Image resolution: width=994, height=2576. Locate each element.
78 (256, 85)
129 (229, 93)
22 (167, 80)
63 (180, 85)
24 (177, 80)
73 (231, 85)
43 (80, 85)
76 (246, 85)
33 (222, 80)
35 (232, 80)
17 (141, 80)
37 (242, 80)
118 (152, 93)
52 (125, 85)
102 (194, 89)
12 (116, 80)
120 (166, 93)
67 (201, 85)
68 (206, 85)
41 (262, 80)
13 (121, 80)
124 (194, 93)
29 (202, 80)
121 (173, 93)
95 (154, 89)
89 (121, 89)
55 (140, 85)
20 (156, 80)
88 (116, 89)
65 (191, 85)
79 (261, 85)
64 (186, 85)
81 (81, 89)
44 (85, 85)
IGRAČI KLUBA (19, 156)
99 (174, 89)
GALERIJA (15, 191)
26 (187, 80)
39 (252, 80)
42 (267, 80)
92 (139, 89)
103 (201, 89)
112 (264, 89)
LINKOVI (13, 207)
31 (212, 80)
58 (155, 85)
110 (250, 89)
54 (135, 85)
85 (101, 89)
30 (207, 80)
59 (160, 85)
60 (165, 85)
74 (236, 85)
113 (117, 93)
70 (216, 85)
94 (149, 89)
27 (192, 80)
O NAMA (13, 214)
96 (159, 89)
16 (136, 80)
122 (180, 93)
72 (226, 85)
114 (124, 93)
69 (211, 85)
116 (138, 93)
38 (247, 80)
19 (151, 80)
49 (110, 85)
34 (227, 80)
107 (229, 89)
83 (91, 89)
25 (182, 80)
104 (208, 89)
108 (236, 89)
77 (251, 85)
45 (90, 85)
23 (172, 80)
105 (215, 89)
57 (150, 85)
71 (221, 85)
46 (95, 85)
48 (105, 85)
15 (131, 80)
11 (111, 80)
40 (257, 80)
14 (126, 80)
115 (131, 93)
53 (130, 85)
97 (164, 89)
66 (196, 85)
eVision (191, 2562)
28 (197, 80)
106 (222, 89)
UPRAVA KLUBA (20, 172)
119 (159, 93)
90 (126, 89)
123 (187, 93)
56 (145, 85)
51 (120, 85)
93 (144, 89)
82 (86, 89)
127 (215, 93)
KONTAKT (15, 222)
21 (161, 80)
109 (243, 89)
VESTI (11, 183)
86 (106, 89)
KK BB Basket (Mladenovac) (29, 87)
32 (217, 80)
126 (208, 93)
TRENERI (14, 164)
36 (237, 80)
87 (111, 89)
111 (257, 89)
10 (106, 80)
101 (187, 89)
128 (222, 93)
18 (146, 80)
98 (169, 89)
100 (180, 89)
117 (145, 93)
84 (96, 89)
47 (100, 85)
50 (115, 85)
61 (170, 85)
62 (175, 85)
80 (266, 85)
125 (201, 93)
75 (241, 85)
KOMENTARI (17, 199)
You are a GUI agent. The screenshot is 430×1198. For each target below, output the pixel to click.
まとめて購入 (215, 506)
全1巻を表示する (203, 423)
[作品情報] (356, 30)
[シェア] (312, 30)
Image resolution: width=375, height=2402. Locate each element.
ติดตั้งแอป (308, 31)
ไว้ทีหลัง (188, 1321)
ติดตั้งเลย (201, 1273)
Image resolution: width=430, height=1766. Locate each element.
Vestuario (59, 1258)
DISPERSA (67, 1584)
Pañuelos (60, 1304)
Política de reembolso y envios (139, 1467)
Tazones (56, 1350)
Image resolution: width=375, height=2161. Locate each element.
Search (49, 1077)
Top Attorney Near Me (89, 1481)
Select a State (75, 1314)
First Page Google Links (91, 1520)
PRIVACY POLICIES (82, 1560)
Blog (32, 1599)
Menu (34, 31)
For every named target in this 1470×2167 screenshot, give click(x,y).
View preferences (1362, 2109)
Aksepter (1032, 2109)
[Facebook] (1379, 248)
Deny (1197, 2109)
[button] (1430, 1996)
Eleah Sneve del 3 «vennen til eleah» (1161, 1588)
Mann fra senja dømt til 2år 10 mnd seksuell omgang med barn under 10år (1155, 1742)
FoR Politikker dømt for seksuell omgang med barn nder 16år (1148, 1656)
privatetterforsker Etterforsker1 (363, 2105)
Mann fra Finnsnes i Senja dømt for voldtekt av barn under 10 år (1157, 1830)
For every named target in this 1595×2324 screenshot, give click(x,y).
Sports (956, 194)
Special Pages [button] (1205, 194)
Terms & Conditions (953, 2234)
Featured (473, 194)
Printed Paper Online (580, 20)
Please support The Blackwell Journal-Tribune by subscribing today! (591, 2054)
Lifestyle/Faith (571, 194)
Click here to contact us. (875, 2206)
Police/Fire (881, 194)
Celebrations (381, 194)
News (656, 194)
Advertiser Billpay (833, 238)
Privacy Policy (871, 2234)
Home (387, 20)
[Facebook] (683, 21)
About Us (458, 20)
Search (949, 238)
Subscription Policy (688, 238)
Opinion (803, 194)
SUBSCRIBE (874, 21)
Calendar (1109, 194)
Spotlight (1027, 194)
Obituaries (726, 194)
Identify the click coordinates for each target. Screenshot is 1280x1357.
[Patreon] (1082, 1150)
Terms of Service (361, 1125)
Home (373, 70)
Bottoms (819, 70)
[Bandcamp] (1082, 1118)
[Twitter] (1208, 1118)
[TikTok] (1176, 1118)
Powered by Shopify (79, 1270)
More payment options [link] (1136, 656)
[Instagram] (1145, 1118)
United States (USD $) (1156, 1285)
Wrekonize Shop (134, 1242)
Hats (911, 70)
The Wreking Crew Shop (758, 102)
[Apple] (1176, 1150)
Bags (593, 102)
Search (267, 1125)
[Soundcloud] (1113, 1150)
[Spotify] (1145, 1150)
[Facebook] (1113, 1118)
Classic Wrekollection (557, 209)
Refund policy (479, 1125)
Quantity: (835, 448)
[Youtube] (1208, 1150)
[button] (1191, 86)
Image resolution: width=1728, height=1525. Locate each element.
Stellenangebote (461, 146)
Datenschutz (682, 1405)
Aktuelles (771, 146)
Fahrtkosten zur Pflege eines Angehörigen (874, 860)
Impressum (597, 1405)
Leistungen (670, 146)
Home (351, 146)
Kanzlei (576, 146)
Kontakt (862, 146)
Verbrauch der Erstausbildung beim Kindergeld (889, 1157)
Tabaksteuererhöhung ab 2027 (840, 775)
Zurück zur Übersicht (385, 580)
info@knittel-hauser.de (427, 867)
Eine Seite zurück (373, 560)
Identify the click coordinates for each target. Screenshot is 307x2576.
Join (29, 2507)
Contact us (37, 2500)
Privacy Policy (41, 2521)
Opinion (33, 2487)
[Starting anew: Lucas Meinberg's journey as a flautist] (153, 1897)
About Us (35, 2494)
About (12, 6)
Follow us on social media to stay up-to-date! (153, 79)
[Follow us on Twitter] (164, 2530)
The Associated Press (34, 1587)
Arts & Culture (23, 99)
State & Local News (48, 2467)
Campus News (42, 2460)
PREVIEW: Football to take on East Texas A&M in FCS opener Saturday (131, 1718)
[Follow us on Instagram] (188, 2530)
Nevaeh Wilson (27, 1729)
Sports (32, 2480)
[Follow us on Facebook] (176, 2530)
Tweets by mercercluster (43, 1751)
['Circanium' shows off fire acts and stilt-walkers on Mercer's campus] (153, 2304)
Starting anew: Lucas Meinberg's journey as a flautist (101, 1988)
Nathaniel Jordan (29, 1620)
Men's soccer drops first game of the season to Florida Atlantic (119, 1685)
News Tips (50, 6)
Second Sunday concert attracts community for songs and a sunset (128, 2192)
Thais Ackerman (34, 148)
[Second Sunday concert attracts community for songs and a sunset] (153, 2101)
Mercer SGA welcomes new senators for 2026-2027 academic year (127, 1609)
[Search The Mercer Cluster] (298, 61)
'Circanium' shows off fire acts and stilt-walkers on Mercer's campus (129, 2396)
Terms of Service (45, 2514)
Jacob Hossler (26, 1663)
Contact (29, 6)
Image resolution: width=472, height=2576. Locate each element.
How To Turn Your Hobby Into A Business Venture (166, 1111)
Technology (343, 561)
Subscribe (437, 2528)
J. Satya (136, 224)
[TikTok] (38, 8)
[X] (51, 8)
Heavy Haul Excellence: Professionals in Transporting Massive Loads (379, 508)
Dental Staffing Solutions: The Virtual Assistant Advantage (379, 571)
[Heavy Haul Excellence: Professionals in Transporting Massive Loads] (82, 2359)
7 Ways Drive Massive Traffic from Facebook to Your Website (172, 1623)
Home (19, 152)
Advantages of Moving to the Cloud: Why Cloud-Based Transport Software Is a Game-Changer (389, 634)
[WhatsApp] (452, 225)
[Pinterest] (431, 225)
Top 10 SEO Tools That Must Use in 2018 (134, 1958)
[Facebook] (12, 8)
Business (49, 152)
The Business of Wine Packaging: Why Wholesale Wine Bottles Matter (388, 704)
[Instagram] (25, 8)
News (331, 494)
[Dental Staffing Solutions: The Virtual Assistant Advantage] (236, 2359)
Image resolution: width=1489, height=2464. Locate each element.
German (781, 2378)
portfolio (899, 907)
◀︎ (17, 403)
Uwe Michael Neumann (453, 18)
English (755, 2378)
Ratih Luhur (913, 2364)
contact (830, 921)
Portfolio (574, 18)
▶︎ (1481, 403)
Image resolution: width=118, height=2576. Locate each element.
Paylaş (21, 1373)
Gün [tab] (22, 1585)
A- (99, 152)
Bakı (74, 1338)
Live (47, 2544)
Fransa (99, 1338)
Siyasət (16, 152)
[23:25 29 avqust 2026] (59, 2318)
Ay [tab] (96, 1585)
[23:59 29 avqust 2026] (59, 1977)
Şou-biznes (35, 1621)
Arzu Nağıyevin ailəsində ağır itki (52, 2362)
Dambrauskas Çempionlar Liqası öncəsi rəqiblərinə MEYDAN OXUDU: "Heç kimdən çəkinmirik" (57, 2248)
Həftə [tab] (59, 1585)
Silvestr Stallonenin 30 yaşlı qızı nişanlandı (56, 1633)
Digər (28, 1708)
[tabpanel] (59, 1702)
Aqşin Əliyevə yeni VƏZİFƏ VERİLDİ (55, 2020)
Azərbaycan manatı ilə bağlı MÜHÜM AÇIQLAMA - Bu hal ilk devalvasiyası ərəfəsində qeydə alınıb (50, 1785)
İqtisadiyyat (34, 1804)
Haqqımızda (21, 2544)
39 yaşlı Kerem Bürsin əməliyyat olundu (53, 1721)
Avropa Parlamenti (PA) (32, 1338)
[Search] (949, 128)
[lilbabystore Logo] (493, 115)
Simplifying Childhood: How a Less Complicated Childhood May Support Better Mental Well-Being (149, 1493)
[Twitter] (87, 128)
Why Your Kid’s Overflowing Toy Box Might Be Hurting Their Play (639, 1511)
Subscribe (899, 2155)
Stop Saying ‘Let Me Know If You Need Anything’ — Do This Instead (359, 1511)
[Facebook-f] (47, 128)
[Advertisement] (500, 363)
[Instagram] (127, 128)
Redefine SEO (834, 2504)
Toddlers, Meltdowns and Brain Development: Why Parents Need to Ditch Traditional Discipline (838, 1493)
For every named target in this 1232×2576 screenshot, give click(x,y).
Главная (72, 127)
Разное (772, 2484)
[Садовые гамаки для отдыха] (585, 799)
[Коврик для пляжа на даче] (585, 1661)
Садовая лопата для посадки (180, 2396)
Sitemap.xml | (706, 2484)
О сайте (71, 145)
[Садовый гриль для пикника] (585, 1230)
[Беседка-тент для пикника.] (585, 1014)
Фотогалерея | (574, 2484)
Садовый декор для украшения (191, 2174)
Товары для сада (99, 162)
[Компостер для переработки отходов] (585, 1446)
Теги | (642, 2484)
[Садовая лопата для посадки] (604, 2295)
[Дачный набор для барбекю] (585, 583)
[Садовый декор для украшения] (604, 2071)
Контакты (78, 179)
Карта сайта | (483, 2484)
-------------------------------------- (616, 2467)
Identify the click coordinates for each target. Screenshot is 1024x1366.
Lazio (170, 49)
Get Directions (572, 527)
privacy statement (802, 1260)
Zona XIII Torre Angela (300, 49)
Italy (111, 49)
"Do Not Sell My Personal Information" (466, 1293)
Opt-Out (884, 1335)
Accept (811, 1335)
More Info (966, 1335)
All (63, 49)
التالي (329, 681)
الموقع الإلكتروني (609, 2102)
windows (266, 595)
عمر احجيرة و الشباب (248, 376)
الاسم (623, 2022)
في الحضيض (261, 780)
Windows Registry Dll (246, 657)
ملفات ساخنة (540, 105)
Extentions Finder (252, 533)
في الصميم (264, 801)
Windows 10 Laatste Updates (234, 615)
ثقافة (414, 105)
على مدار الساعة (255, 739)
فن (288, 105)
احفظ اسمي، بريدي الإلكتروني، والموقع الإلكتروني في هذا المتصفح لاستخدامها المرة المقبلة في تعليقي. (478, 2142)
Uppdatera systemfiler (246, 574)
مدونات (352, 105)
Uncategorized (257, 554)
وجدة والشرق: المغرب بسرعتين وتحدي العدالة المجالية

══════

*Work instructions*. Among the lines above, find those with the word "Circanium" and list them.

*Answer section*.
['Circanium' shows off fire acts and stilt-walkers on Mercer's campus] (153, 2304)
'Circanium' shows off fire acts and stilt-walkers on Mercer's campus (129, 2396)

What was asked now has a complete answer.